Recorded data

---

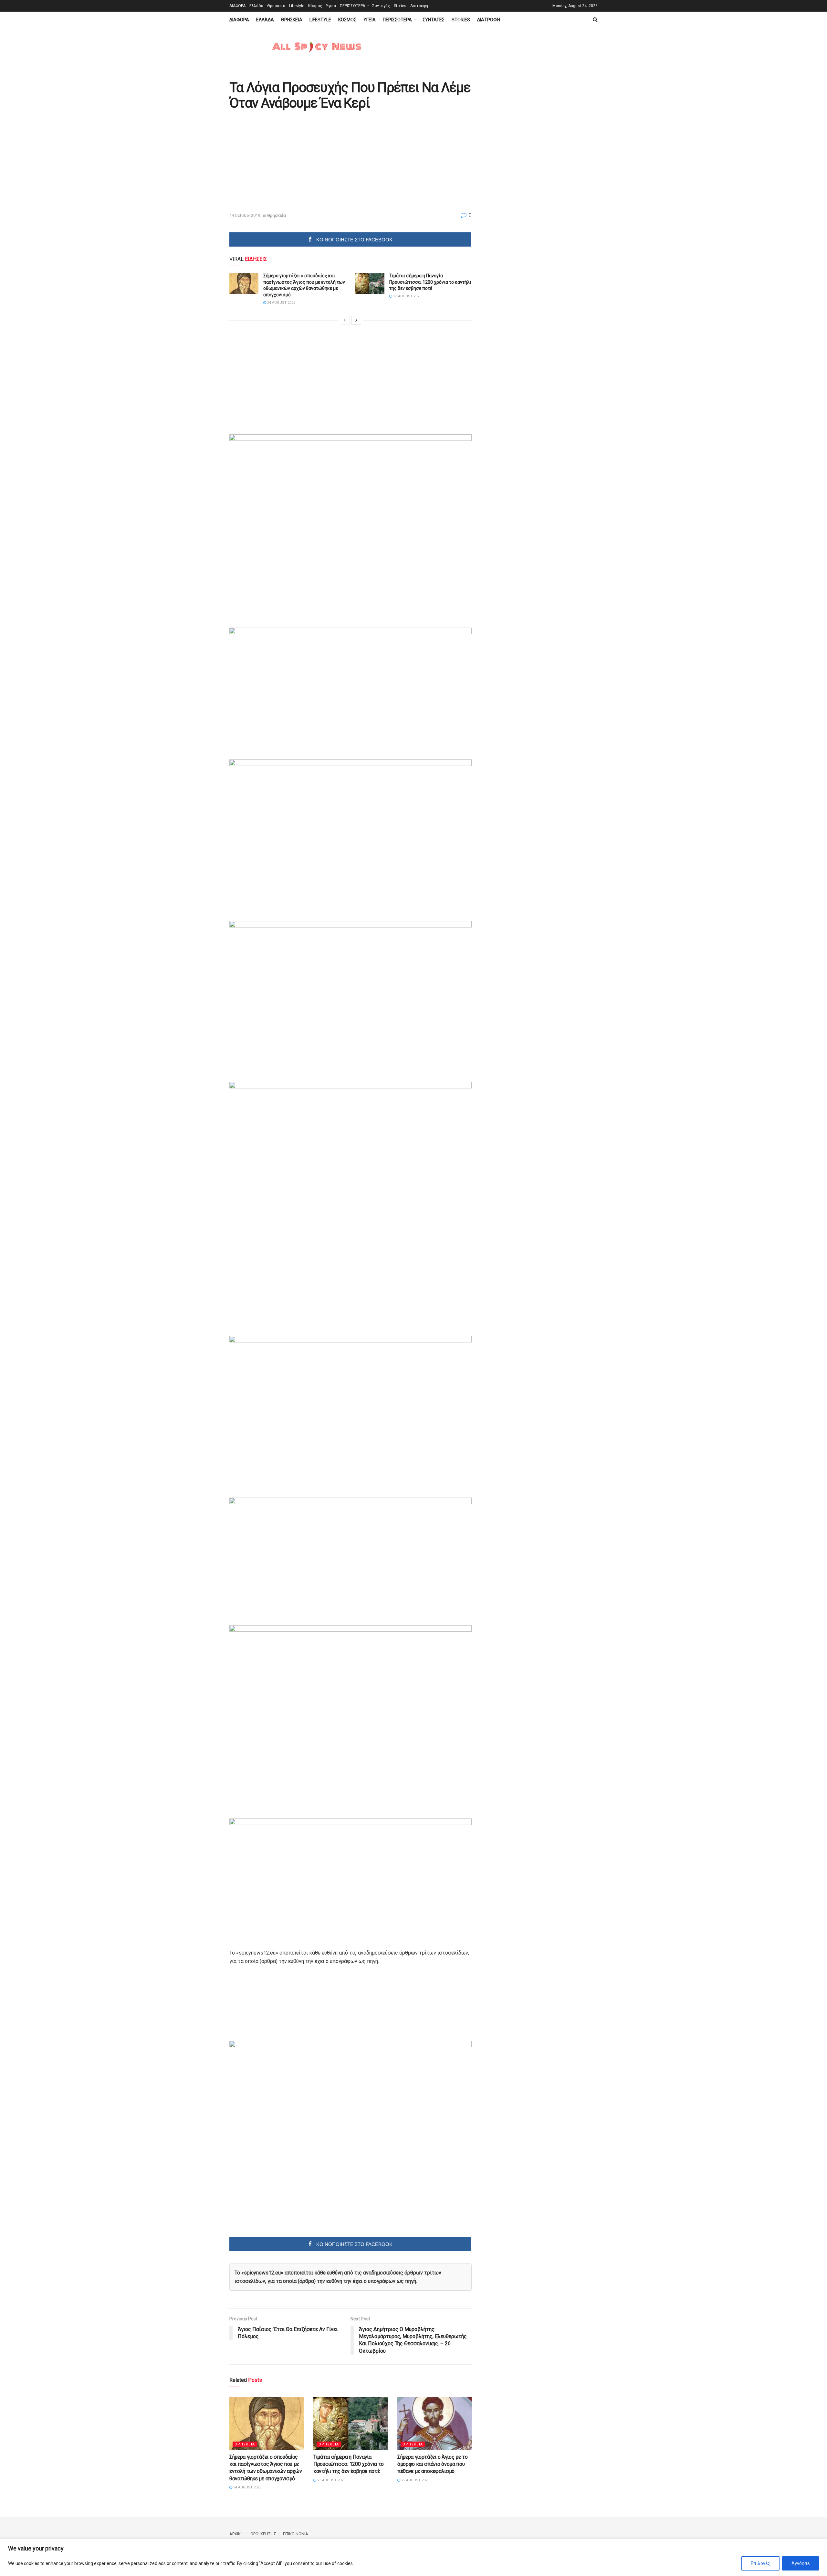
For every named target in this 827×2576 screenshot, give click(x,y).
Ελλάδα (256, 6)
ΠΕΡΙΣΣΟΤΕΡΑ (352, 6)
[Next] (356, 320)
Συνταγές (381, 6)
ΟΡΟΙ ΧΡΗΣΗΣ (263, 2533)
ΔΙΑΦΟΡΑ (237, 6)
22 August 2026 (414, 2480)
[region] (413, 2557)
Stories (400, 6)
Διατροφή (419, 6)
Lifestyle (296, 6)
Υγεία (331, 6)
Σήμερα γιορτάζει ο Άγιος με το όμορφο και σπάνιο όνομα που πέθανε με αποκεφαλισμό (432, 2464)
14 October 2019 (244, 215)
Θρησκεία (276, 6)
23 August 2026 (406, 296)
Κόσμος (315, 6)
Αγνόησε (800, 2563)
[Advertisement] (283, 161)
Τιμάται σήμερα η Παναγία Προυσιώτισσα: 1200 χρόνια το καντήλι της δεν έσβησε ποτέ (430, 282)
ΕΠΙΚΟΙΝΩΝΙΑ (295, 2533)
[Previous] (345, 320)
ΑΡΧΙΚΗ (236, 2533)
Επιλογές (760, 2563)
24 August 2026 (280, 303)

---

◆ Prompt: The copy should match each line above exactly and contain no images.

◆ Result of this exercise:
For every named target in this 827×2576 screenshot, give click(x,y).
Ελλάδα (256, 6)
ΠΕΡΙΣΣΟΤΕΡΑ (352, 6)
[Next] (356, 320)
Συνταγές (381, 6)
ΟΡΟΙ ΧΡΗΣΗΣ (263, 2533)
ΔΙΑΦΟΡΑ (237, 6)
22 August 2026 (414, 2480)
[region] (413, 2557)
Stories (400, 6)
Διατροφή (419, 6)
Lifestyle (296, 6)
Υγεία (331, 6)
Σήμερα γιορτάζει ο Άγιος με το όμορφο και σπάνιο όνομα που πέθανε με αποκεφαλισμό (432, 2464)
14 October 2019 (244, 215)
Θρησκεία (276, 6)
23 August 2026 (406, 296)
Κόσμος (315, 6)
Αγνόησε (800, 2563)
[Advertisement] (283, 161)
Τιμάται σήμερα η Παναγία Προυσιώτισσα: 1200 χρόνια το καντήλι της δεν έσβησε ποτέ (430, 282)
ΕΠΙΚΟΙΝΩΝΙΑ (295, 2533)
[Previous] (345, 320)
ΑΡΧΙΚΗ (236, 2533)
Επιλογές (760, 2563)
24 August 2026 (280, 303)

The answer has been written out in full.